In his research paper published in March 2021, Yann LeCun, Vice President and Chief Scientist of Artificial Intelligence at Facebook, describes self-supervised learning as "one of the most promising ways to build machines with basic knowledge, or 'common sense', to tackle tasks that far exceed the capabilities of today's AI".
This method, seen as “the dark matter of intelligence”, automatically labels data. As such, it looks very promising at a time when having labeled data is proving costly.
How does self-supervised learning work?
Self-supervised learning is based on an artificial neural network and can be considered halfway between supervised and unsupervised learning. It has the major advantage of processing unlabeled data and automatically generating the associated labels, without human intervention.
This method works by masking part of the training data and training the model to identify this hidden data. This is done by analyzing the structure and characteristics of the unmasked data. This labeled data is then used for the supervised learning stage.
How does it differ from supervised and unsupervised learning, and what are its advantages?
Supervised learning methods have predefined labels. Often, these labels have been assigned by human intervention.
However, this labeling work is often time-consuming and costly, and labeled data is therefore rare. What’s more, machine learning algorithms often require massive amounts of data before they can deliver accurate results.
In certain fields, such as medicine, this labeling work requires specific knowledge, making the task all the more complex. By offering an alternative to this redundant work, self-supervised learning puts itself at the top of the table.
Other methods can also get round the problem of data labeling, notably semi-supervised learning, which works mainly with unlabeled data to which a small proportion of labeled data is added.
Self-supervised learning can be likened to a sub-category of unsupervised learning, since both approaches work with unlabeled datasets. However, unsupervised learning differs in its aim, focusing exclusively on data clustering and dimension reduction. In contrast, the ultimate goal of self-supervised learning is to predict a classified output.

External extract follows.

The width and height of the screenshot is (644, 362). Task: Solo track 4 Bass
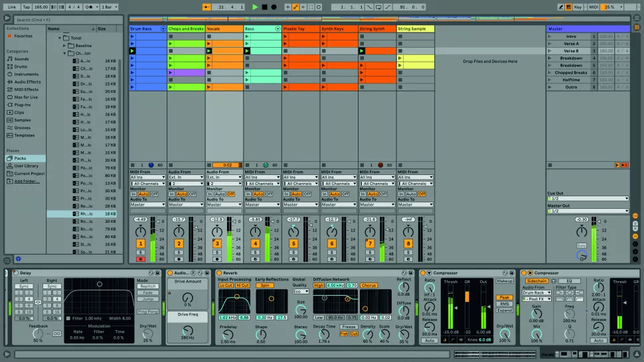(255, 253)
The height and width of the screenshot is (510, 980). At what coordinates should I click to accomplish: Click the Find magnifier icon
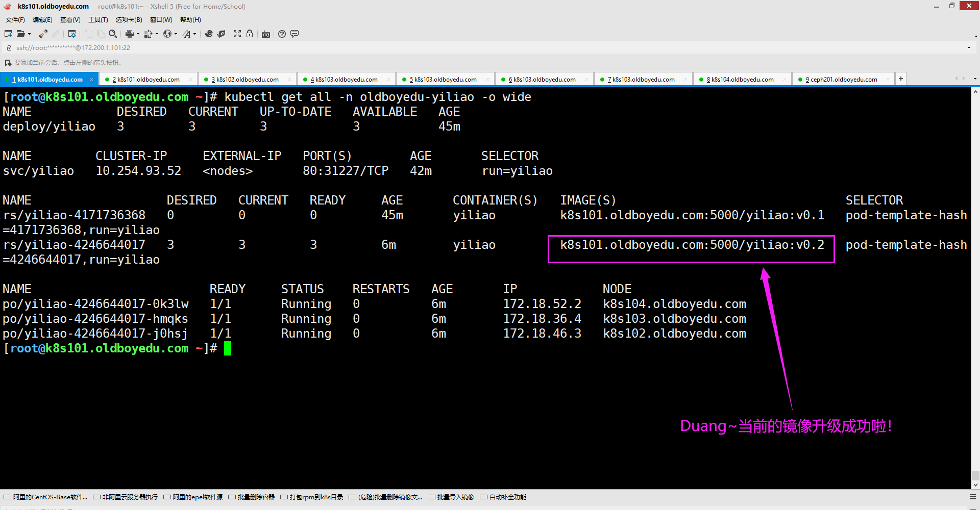pyautogui.click(x=113, y=34)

Another advantage of self-supervised learning lies in a deeper understanding of the data and its component patterns and structures. This makes it easy to generalize the representations learned.
Self-supervised learning in natural language processing
In the case of Natural Language Processing (NLP), we use self-supervised learning to train the model on sentences from which words have been randomly omitted. It must then predict these removed words.

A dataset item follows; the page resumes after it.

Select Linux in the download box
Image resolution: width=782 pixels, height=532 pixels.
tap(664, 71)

This method, applied to NLP, has proved effective and highly relevant. For example, the wav2vec and BERT models developed respectively by Facebook and Google AI are among the most revolutionary in NLP. Wav2vec has proved its worth in the field of Automatic Speech Recognition (ASR).
In this way, certain parts of audios are masked and the model is trained to predict these parts. BERT, an acronym for Bidirectional Encoder Representations from Transformers, is a Deep Learning model that currently offers the best results for most NLP tasks.
Unlike previous models, which scan text one-dimensionally to predict the next word, the BERT algorithm hides words randomly in the sentence and tries to predict them. To do this, it uses the full context of the sentence, both left and right.
From NLP to Computer Vision
After proving its worth in natural language processing, self-supervised learning has also made its mark in Computer Vision.
Facebook AI has presented a new model based on self-supervised learning, applied to Computer Vision named SEER (for SElf-supERvised). It was trained on a billion unlabeled Instagram images. The model achieved a record accuracy rate of 84.2% on the ImageNet image database.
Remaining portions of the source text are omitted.